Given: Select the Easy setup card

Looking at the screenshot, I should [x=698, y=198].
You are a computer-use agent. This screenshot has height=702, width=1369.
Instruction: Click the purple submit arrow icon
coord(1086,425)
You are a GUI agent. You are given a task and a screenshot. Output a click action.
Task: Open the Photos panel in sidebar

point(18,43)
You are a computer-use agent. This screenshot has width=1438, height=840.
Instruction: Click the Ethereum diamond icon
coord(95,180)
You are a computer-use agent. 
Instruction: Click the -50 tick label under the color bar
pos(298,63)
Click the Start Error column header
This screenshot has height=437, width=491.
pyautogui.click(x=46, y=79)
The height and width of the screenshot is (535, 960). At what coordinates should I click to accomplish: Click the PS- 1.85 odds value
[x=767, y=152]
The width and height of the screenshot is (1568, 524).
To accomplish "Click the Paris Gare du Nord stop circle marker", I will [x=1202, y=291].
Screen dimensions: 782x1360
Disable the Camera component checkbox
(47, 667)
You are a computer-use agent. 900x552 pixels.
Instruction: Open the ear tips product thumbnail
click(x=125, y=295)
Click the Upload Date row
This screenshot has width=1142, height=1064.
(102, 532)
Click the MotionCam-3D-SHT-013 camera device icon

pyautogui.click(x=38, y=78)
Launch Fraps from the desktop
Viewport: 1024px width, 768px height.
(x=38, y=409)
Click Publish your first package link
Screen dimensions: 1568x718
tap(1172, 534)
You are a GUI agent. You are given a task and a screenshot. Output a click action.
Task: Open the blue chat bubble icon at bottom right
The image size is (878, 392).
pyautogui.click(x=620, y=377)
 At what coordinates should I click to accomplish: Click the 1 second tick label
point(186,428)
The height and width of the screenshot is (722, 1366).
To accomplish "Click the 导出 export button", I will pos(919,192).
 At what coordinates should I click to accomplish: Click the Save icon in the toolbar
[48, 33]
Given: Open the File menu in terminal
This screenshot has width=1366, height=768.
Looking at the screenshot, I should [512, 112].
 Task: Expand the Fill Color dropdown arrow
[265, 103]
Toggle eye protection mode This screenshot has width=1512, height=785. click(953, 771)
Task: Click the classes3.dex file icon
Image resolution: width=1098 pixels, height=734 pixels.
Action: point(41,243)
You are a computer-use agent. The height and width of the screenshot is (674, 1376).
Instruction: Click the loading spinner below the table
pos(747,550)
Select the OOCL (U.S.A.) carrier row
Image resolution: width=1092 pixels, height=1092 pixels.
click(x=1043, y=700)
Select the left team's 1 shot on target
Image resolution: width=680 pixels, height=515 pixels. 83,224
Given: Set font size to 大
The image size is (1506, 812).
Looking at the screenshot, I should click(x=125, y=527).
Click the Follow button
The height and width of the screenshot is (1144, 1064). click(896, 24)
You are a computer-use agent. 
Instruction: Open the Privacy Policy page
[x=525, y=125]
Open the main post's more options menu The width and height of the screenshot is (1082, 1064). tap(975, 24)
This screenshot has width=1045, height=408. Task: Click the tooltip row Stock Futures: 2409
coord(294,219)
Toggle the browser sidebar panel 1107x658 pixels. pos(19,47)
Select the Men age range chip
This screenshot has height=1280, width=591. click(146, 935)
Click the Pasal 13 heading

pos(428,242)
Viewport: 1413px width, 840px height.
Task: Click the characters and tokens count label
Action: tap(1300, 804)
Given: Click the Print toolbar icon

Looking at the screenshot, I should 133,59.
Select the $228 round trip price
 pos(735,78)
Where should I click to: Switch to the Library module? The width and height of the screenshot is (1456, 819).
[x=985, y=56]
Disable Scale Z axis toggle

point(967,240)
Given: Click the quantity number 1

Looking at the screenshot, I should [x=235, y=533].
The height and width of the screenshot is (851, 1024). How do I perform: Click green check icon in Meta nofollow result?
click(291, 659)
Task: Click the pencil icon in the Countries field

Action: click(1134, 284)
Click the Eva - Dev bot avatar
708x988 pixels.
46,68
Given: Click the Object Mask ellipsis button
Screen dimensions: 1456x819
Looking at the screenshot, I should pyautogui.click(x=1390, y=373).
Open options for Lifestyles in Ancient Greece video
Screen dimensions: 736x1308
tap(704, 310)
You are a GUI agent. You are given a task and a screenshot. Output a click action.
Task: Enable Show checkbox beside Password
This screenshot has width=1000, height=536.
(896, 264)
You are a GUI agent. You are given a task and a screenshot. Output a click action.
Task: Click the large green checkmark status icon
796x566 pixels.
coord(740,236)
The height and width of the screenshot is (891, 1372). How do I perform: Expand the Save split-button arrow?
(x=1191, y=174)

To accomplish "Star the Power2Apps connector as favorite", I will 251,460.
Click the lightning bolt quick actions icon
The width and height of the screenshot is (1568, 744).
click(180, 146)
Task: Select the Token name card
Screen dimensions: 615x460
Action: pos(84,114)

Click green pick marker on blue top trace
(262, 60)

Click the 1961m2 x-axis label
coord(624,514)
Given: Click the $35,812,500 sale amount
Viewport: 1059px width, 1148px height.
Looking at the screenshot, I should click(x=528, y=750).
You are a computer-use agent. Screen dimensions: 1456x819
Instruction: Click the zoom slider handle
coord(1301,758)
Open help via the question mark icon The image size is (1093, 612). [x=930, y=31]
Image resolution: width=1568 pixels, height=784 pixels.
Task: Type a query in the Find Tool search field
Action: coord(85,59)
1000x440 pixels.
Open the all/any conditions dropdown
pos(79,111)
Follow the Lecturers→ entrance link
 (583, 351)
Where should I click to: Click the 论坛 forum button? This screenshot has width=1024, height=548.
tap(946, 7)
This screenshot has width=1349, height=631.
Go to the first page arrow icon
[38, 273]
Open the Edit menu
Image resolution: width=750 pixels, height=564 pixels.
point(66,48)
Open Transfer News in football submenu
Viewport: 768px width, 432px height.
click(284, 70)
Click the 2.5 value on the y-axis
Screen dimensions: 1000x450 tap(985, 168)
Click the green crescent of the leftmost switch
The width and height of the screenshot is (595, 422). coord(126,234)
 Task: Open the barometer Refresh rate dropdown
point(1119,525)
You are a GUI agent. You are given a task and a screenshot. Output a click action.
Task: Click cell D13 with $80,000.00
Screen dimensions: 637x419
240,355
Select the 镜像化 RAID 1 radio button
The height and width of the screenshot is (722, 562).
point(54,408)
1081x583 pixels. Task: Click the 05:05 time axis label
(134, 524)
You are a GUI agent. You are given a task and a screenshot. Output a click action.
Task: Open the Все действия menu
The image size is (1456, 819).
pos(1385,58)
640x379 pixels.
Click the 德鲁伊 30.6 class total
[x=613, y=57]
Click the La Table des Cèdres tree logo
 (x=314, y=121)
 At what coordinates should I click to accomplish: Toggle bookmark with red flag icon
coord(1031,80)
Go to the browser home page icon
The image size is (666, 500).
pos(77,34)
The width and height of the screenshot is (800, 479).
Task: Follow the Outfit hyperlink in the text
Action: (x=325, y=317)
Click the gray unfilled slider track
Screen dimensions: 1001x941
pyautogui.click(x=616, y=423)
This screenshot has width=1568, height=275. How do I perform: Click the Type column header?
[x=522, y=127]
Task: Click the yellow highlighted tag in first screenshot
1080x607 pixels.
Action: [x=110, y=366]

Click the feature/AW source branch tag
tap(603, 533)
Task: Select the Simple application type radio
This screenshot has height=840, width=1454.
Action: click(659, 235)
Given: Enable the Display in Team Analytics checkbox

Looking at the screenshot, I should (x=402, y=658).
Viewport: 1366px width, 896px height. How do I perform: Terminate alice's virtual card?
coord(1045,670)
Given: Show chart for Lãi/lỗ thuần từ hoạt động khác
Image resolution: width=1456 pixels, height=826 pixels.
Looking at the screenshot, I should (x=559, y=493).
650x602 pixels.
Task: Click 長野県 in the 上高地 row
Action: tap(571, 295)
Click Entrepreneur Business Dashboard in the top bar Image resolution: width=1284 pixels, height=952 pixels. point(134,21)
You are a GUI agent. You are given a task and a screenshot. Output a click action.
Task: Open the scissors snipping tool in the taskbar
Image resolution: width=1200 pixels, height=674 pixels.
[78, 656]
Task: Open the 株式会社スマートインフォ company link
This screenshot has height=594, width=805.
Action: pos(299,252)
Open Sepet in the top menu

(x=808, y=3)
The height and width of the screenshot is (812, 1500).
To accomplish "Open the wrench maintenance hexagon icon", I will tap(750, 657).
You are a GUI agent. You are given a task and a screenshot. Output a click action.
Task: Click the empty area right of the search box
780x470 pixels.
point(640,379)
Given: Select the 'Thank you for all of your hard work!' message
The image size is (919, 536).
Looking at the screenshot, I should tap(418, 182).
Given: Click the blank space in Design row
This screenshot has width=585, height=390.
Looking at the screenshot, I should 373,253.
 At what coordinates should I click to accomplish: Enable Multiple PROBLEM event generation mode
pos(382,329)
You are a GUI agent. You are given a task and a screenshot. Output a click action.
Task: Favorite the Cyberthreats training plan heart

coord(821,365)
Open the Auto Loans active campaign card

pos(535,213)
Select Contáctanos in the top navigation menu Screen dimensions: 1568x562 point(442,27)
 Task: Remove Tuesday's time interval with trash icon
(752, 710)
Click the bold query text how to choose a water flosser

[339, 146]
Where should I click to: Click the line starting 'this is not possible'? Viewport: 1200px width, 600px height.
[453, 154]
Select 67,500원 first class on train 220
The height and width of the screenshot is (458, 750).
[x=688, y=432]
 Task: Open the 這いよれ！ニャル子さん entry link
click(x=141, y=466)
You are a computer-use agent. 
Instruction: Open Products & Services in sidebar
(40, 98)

::::::::

▶ _EXERCISE DETAILS_: Can you copy out verbatim the stretch of entries from the line containing "Click the Pasal 13 heading" through the line containing "pos(735,78)", including both of those lines?

▶ _SOLUTION BELOW_:
Click the Pasal 13 heading

pos(428,242)
Viewport: 1413px width, 840px height.
Task: Click the characters and tokens count label
Action: tap(1300, 804)
Given: Click the Print toolbar icon

Looking at the screenshot, I should 133,59.
Select the $228 round trip price
 pos(735,78)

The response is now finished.